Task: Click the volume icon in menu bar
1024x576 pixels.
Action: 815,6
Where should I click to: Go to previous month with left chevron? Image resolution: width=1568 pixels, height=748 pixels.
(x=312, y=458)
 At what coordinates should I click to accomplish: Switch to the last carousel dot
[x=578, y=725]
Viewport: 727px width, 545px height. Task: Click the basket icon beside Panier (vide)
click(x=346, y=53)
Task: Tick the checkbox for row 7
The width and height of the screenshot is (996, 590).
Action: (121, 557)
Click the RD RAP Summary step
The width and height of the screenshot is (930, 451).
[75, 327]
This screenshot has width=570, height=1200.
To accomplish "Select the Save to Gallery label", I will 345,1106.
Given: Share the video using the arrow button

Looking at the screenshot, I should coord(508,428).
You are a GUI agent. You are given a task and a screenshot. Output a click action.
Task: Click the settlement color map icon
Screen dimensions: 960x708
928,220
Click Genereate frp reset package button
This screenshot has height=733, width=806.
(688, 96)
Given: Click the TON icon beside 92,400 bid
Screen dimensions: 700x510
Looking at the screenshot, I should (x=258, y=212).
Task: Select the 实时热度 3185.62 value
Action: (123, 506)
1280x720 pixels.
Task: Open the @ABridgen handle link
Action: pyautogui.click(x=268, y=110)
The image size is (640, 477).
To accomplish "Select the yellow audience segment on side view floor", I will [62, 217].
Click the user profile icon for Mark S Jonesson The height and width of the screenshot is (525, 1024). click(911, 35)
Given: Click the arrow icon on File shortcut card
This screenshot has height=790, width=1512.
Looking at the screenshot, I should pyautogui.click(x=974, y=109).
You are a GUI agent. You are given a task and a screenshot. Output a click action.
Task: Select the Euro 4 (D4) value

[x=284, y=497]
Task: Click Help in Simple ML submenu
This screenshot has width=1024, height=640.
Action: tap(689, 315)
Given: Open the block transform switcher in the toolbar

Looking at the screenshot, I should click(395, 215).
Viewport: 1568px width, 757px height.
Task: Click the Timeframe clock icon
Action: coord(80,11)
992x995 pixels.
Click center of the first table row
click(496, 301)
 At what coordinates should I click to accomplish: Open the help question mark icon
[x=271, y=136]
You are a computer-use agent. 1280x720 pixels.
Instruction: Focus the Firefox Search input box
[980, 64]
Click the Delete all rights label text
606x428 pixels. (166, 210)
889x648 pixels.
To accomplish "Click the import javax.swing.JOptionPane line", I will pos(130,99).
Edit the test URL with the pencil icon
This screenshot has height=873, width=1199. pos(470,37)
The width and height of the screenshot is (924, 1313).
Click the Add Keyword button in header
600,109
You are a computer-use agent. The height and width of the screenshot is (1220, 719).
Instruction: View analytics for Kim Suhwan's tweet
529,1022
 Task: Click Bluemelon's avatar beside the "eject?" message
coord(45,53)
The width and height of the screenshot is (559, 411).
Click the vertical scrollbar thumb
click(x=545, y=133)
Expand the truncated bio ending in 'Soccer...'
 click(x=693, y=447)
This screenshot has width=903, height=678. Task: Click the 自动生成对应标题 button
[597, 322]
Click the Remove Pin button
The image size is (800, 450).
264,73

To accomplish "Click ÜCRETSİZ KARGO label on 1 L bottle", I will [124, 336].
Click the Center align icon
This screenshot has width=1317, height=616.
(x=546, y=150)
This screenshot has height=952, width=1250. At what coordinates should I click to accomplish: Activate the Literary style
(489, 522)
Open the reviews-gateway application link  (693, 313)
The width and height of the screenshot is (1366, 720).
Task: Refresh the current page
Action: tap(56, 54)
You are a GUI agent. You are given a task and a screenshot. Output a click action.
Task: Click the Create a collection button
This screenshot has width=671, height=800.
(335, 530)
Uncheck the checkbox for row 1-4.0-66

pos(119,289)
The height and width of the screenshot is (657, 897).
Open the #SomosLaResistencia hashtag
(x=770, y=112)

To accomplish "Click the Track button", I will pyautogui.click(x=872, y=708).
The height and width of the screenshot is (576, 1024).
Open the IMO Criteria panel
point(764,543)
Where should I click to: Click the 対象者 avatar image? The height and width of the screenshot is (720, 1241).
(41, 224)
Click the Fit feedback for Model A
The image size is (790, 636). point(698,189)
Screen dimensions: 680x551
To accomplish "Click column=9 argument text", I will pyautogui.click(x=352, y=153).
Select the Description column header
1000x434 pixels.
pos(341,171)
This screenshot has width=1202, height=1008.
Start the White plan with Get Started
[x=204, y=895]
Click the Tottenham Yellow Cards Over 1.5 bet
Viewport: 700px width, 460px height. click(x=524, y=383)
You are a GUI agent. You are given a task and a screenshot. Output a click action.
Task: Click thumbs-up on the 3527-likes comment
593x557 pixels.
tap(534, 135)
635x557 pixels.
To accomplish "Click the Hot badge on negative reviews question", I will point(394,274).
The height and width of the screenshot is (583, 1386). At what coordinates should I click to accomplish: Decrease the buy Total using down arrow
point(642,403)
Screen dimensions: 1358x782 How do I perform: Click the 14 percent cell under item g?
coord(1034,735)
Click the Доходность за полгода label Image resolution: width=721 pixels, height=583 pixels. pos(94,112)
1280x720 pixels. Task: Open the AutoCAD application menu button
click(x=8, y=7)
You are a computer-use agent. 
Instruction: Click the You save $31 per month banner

*TASK TO COMPLETE:*
Only the lines above from the one with "This screenshot has width=570, height=1200." up to and including the one with "Given: Click the TON icon beside 92,400 bid" should be repeated, exactly as written.

*RESULT OF THE EXERCISE:*
This screenshot has width=570, height=1200.
To accomplish "Select the Save to Gallery label", I will 345,1106.
Given: Share the video using the arrow button

Looking at the screenshot, I should coord(508,428).
You are a GUI agent. You are given a task and a screenshot. Output a click action.
Task: Click the settlement color map icon
Screen dimensions: 960x708
928,220
Click Genereate frp reset package button
This screenshot has height=733, width=806.
(688, 96)
Given: Click the TON icon beside 92,400 bid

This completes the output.